The key to development along the Buddhist path
is repetitive routine guided by inspirational vision.
–– Bikkhu Bodhi

On Monday November 2, 2020, just a day before the presidential election, a group of us from the Valley Insight community began gathering in our virtual Dharma Hall at 7:30 a.m. each weekday morning for a half hour. Our initial purpose was simple: to practice peace together. To sit still together, to remember our wise and loving hearts together, to offer our well wishes to the nation together, to set a direction for our lives together. We did this even as our hearts trembled, together with all the anxious and weary hearts of our nation and the world. As we were watching and waiting, we were also seeking refuge and clarifying direction. We knew that we were doing this for ourselves and that we were doing it for all the others.
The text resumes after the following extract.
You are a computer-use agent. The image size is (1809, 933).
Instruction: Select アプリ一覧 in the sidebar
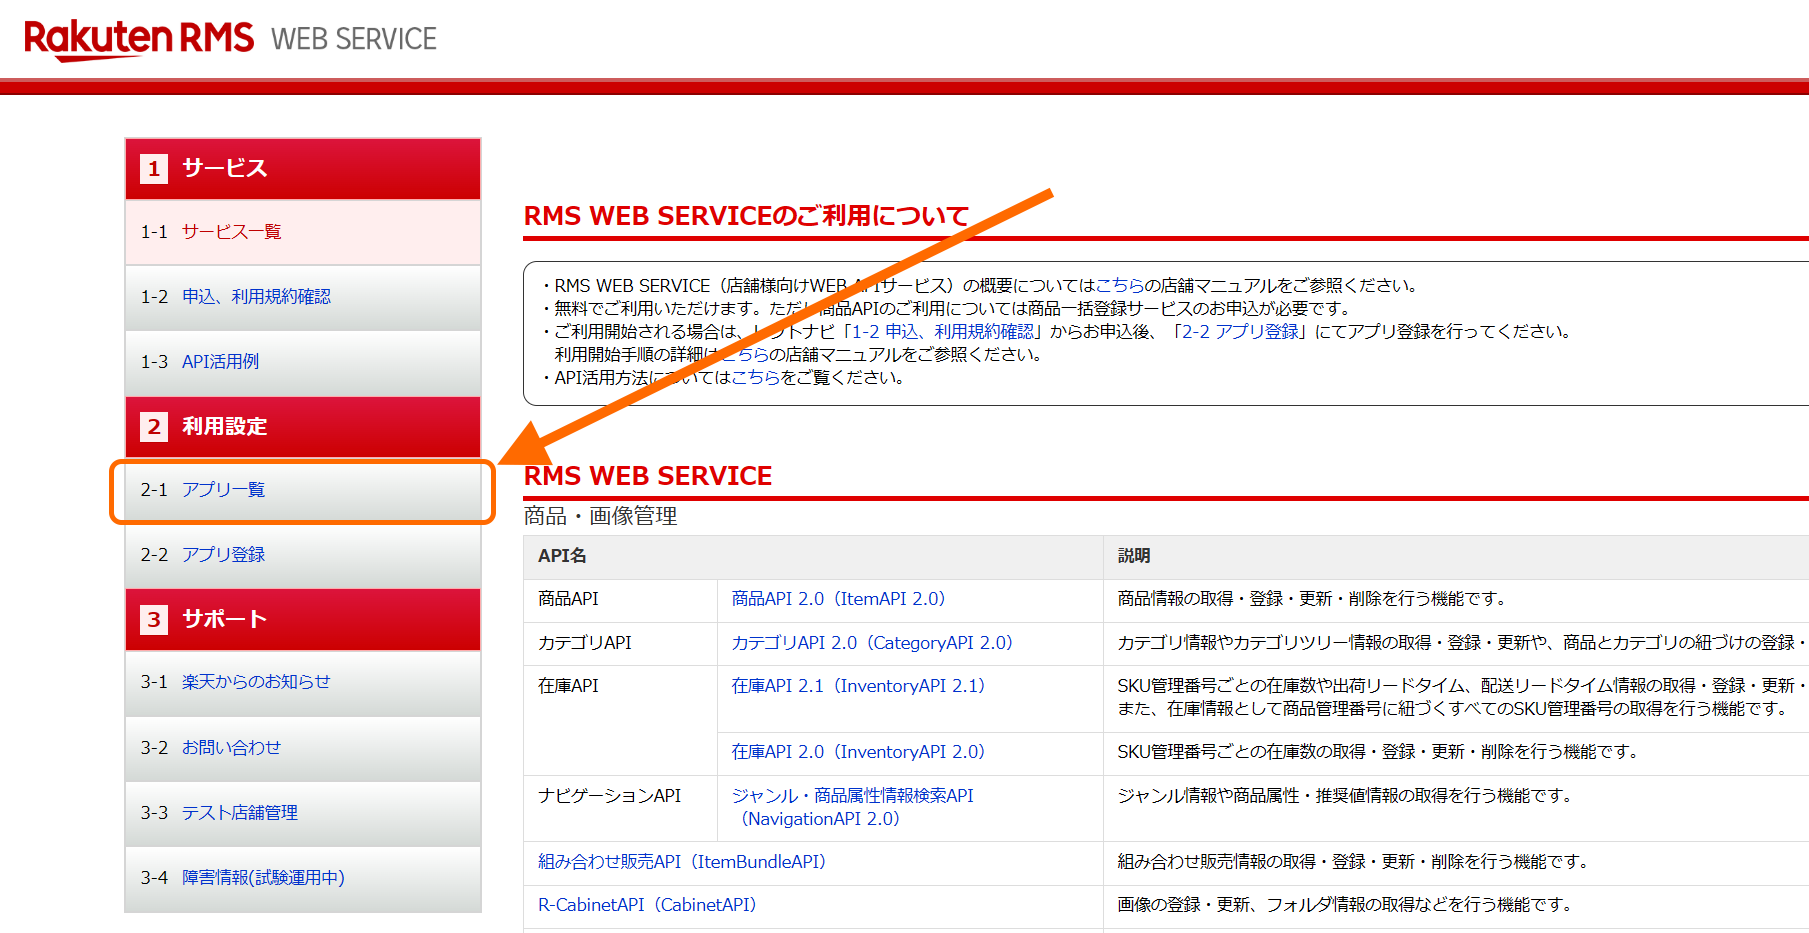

We planned to meet every morning that first week. After that, we would consider whether to continue and if so, in what format. We did reassess––and have done so several times since. Each time, we have decided to keep meeting daily with our simple format. I think we continue because it feels good to welcome the day together and because, through our shared practice, each morning we find and become the refuge we seek. Together, we gain the clarity of heart that we need––and the courage. Tara Brach once described the Buddhist Path as one of repeatedly losing and finding presence. Daily, we are re-finding and stabilizing this loving presence (Refuge in Buddha); guided by practice, we re-create it together (Refuge in Dharma); and it comes alive among us (Refuge in Sangha).

We know that what we do in this world matters. Every morning, we are nourishing ourselves––building a resiliency that helps us cope with our complex, complicated days. At the same time, we are planting seeds that will encourage harmony, kindness, peace, and presence of mind in our relational and social interactions. These seeds, which will flavor our actions during the day, are also discouraging the reactivity––in ourselves and others––which can often contribute to fear, divisiveness, confusion, and discontent. May all beings be free from such suffering.

It is the insight into final freedom––the peace and purity of a liberated mind––that uplifts us and impels us to overcome our limits. But is by repetition––the methodic cultivation of wholesome practices––that we cover the distance …  and draw ever closer to awakening.